In his will, Mr Smith left his entire estate, including the matrimonial home, in trust for his widow Mrs Smith. He appointed his children Michael and Helen as executors and trustees of his will.
The provisions of the will trust were reasonably straightforward. During the remainder of Mrs Smith’s life, the income was to be paid to her and upon her death, the capital was to be distributed to Michael and Helen. The trustees had the power to advance capital and also to sell and replace the matrimonial home.
Michael (a scientist) and Helen (a nurse) each had a young family of their own and were working full time. They did not attend to the administration of the trust.

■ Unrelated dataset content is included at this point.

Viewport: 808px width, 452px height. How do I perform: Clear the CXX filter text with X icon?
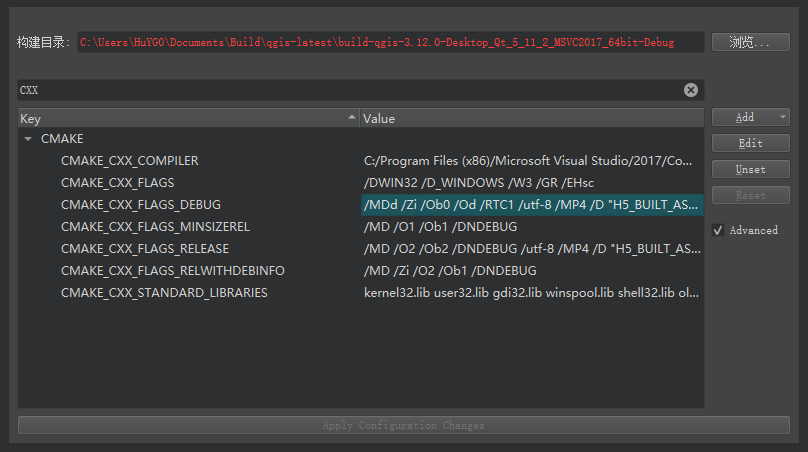pyautogui.click(x=691, y=90)
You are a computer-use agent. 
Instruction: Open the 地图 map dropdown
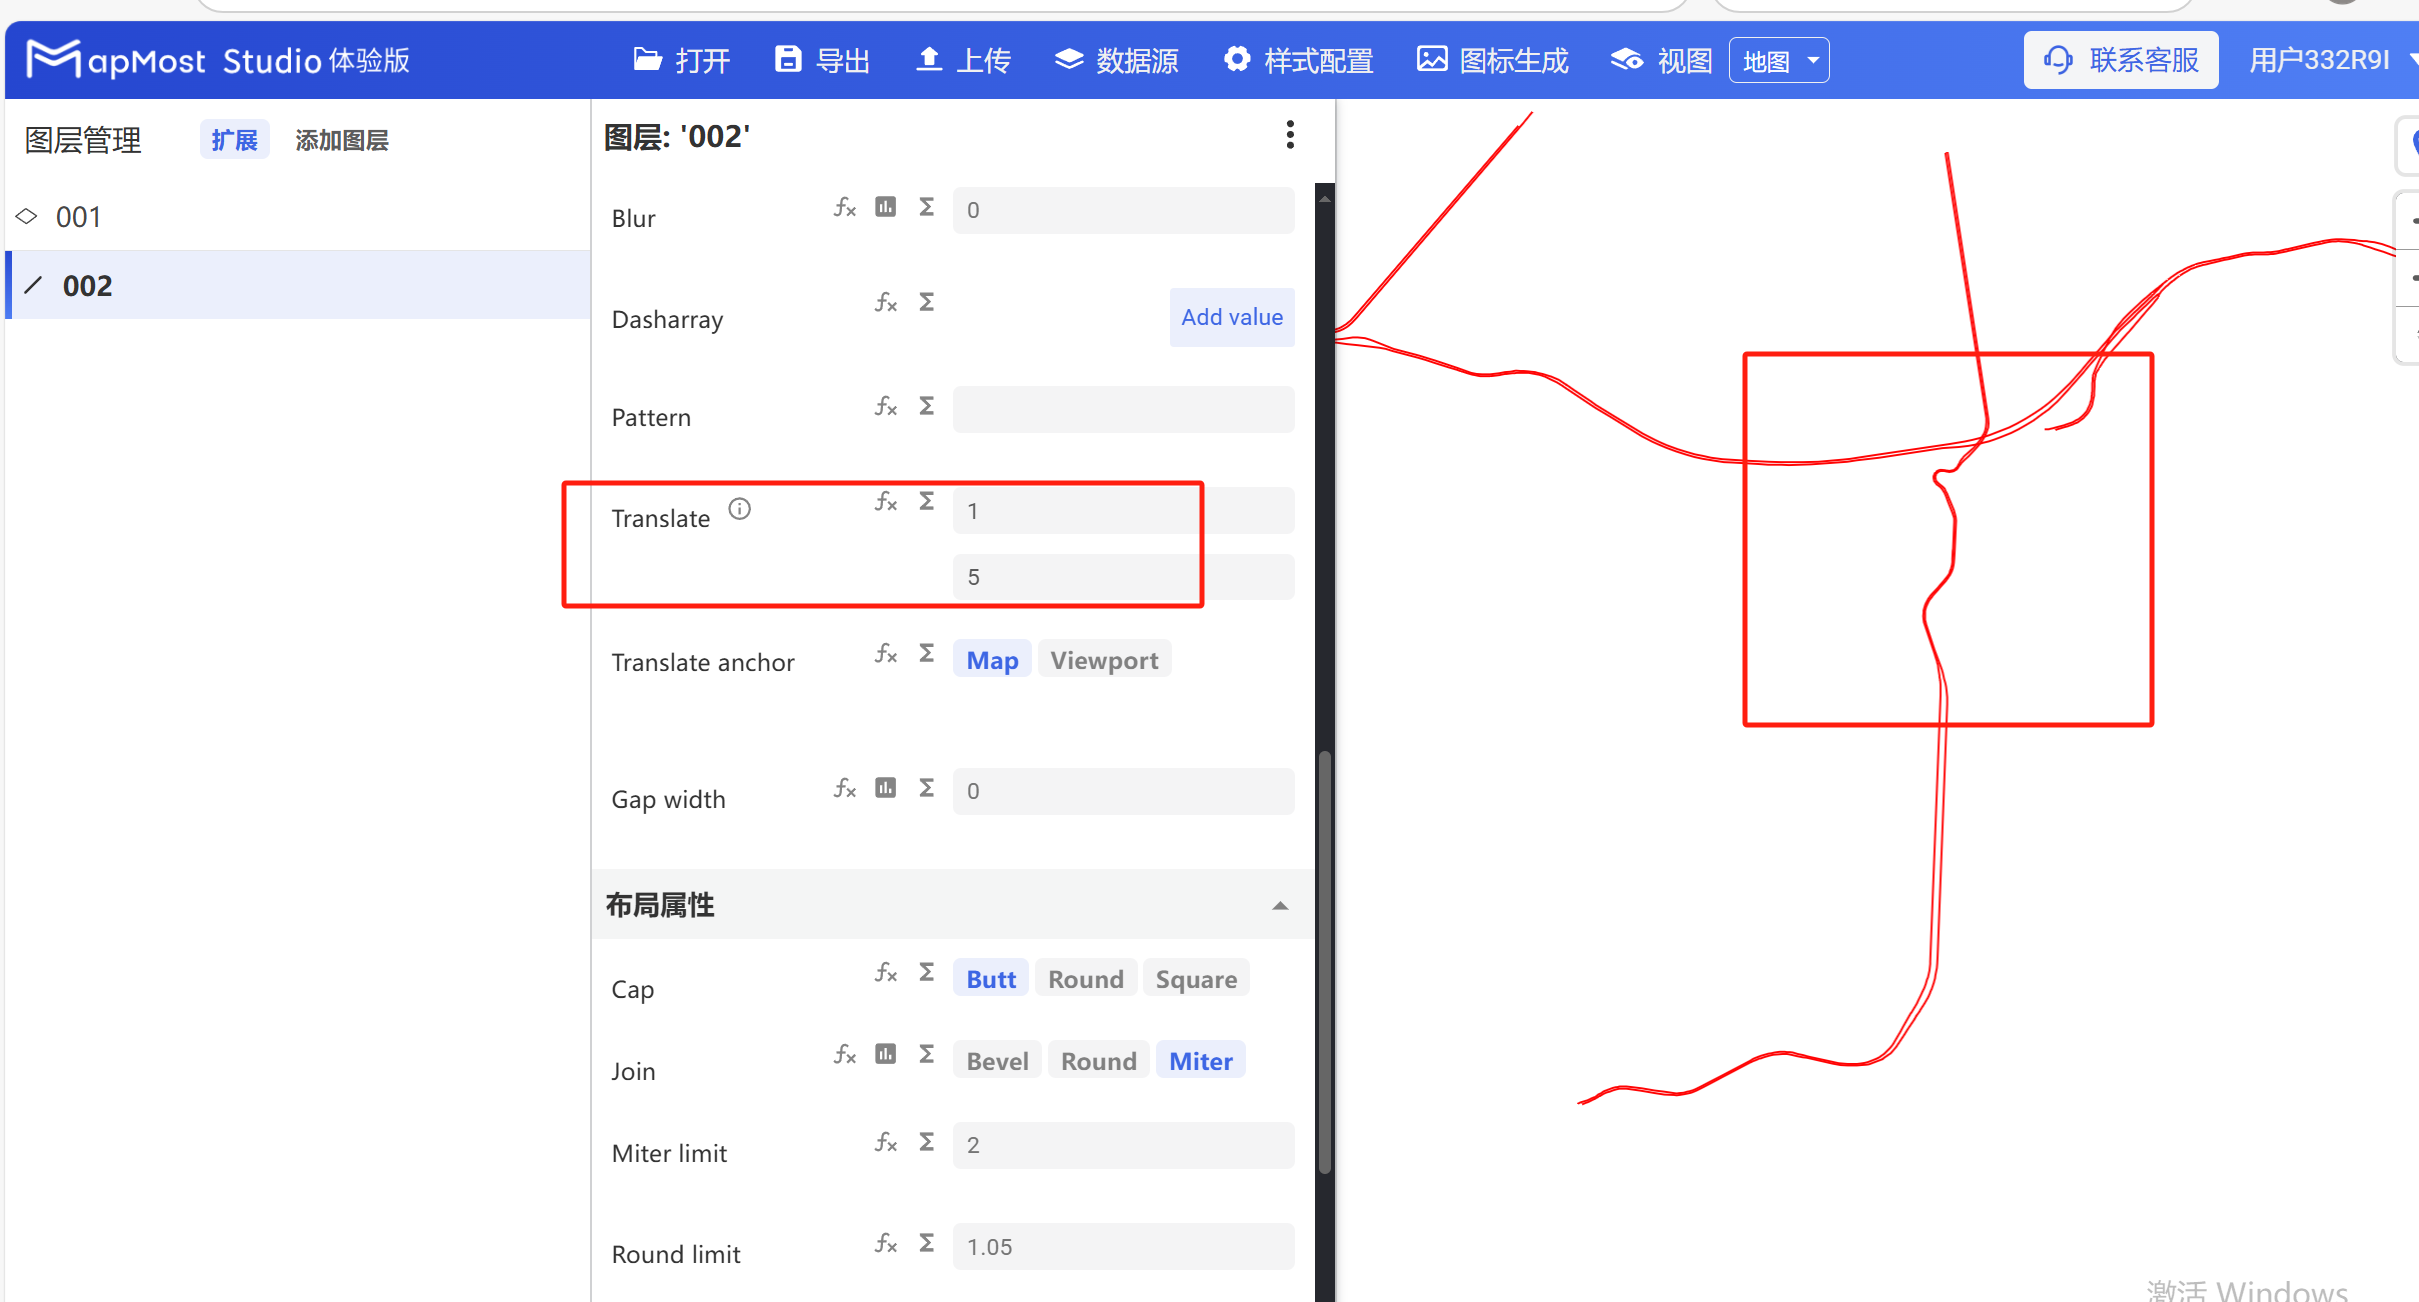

Helen and her family relocated with her husband’s job. Mrs Smith, who was in poor health, wished to relocate with Helen. The trustees sold the old house and a number of investments and purchased a new property close to Helen.
The property sale provoked an HMRC enquiry. The trustees sought assistance. Rothmans, with the assistance of local investment advisers, prepared accounts and tax returns for the trust and Mrs Smith from the date of death.
Rothmans and the local investment advisers were asked to propose an investment portfolio consistent with Mrs Smith’s changing needs. From contract notes and information on distributions to Mrs Smith, annual accounts and tax returns were prepared by Rothmans for the trustees and Mrs Smith.
Several years later Mrs Smith died peacefully at home surrounded by her children and grandchildren.
The trust came to an end having fully met the objectives set by Mr Smith, despite the lapse in administration during the early years.